Animals and Pets

How Buying From a Reputable Breeder Guarantees the Quality of Your Puppy

The purchase of a puppy is a big decision. You’ll be responsible for the dog for ten, twelve or fourteen years – maybe longer.


Reputable breeders will take great care in choosing mating pairs to produce puppies that meet their breed’s health, appearance, and temperament standards. They will also be able to tell you about genetic diseases in their line of dogs and their steps to decrease the likelihood of these problems occurring in the litter they breed. Reputable dog breeders like Pawrade typically specialize in one or at least two breeds and are experts in those breeds. Avoid any breeder who claims to offer several different species simultaneously, as it’s likely that they’re rushing you into parting with your cash and not doing their job correctly. Responsible breeders will ask you plenty of questions about your lifestyle, whether or not you’ve raised other dogs before, and how much time you can devote to the pup. This is because they’re committed to making a match between the puppy and owner that will be happy and healthy for the entire dog’s life. If they feel your home and lifestyle aren’t right for the pup, they will try to help you find another home. They will even be willing to return the puppy if circumstances change and you can no longer keep it. This is a key mark of a quality breeder.

Vet Care

Reputable breeders take the health of their dogs very seriously. They ensure their dogs get proper veterinary care, including yearly examinations, fecal exams, routine vaccinations (like Bordetella and distemper combination vaccines), and deworming. They also feed their dogs a quality diet. Reliable breeders don’t make money off each puppy but spend a lot on their breeding program. This includes the costs of genetic testing for both the mother and stud, daily pet supplies for the mothers and puppies, pregnancy support, whelping boxes, and initial shots. A good breeder will provide you with a contract outlining the basic details of your purchase, including the parents’ names and the puppies’ AKC registration numbers. It will also include a return-to-breeder clause. Some breeders will ask you to bring your veterinarian to your home for a checkup after you get your puppy, or they may offer their vet services. It’s important to find a vet you trust, especially for emergencies, so interview several breeders and vets before choosing one. You’ll want to find a nearby practice available for appointments during the day so you don’t have to travel far in an emergency. You can even ask your breeder for references.

Health Tests

The breeder should be able to show you the puppies’ parents and their pedigrees. They will also be able to talk about the genetic disorders common in their breed and how they are working to prevent them. Responsible breeders screen both the dam and stud for genetic conditions that can affect the puppies, and they never breed two dogs with known hereditary problems. They also avoid inbreeding (parent to offspring or sibling to sibling) to reduce the risk of inherited diseases.

A good breeder knows that socialization is important for puppy development. They will spend time with the mother and litter and provide early socialization before leaving their new homes. They also know that different breeds have varying needs for exercise and play, and they will be able to tell you which puppies might be best for your lifestyle. A reputable breeder will only sell their puppies to those caring for them. This means they will not place a puppy with someone who will not give it the loving home it deserves. Responsible dog breeders do not sell their puppies to the first person who shows up with cash in hand; doing so contributes financially to the puppy mill industry and risks the puppy’s health.

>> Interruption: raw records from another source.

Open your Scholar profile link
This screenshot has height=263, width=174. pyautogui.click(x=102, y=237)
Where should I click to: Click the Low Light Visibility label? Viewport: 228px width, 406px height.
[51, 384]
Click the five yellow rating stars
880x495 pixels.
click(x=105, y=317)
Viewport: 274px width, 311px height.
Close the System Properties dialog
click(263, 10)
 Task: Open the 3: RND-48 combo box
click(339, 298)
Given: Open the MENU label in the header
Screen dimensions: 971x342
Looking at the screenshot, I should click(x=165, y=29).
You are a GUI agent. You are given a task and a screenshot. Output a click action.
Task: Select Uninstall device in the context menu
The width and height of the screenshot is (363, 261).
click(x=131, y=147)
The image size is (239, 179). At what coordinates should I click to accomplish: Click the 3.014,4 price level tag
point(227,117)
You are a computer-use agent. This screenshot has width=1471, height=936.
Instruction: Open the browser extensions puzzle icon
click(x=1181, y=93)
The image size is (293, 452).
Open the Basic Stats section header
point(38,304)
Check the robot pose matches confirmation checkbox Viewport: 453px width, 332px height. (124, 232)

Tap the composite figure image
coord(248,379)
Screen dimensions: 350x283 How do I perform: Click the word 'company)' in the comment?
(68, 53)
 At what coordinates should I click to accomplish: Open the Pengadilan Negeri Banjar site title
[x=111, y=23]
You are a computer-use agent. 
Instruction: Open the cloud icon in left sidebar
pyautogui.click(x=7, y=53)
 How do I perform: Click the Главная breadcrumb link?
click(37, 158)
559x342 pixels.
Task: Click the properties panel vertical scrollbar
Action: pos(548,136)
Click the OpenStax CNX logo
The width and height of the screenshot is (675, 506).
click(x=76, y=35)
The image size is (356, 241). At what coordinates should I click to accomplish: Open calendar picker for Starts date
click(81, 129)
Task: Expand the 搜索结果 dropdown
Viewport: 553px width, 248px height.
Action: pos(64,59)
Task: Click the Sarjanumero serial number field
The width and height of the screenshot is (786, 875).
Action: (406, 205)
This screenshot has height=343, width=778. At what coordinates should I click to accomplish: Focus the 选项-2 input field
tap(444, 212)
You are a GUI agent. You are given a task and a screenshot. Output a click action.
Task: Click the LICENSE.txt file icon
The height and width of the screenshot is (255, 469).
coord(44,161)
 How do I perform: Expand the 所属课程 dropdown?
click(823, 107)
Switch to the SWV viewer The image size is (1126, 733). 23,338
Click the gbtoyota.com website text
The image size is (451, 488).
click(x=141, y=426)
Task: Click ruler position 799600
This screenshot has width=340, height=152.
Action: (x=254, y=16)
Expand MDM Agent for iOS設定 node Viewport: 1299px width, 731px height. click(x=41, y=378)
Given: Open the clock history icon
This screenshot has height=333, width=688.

A good breeder will want to know you and your family, including children and pets. They’ll want to know how you plan on handling your puppy and will be able to answer any questions you have. They should provide full veterinary records and contact information for their veterinarian. Socialization is exposure to a variety of people, dogs and environments in a safe manner so puppies can learn that the world is not a scary place and that new experiences don’t need to be fearful. It is achieved by carefully controlled, safe interactions with unfamiliar people and dogs during the puppies’ first 12 weeks. It is a very important process and should continue throughout a puppy’s lifetime, but it must be done correctly to prevent fear-based behavior problems later. Puppy socialization is exposing your puppy to different sights, sounds, and scents in a safe, controlled way. This can be done in a variety of ways, like going on car rides, walking through populated neighborhoods or pet stores, taking the puppy on happy visits to the vet for happy, healthy holidays (no shots, just a meet and greet) or throwing puppy parties where you invite a lot of healthy people and healthy puppies.

During the first eight to twelve weeks of their lives, puppies’ brains are like sponges, absorbing experiences more quickly than any other period. Exposing them to a wide range of sights and sounds is very important, but it should be done at their pace so they don’t become overwhelmed or frightened.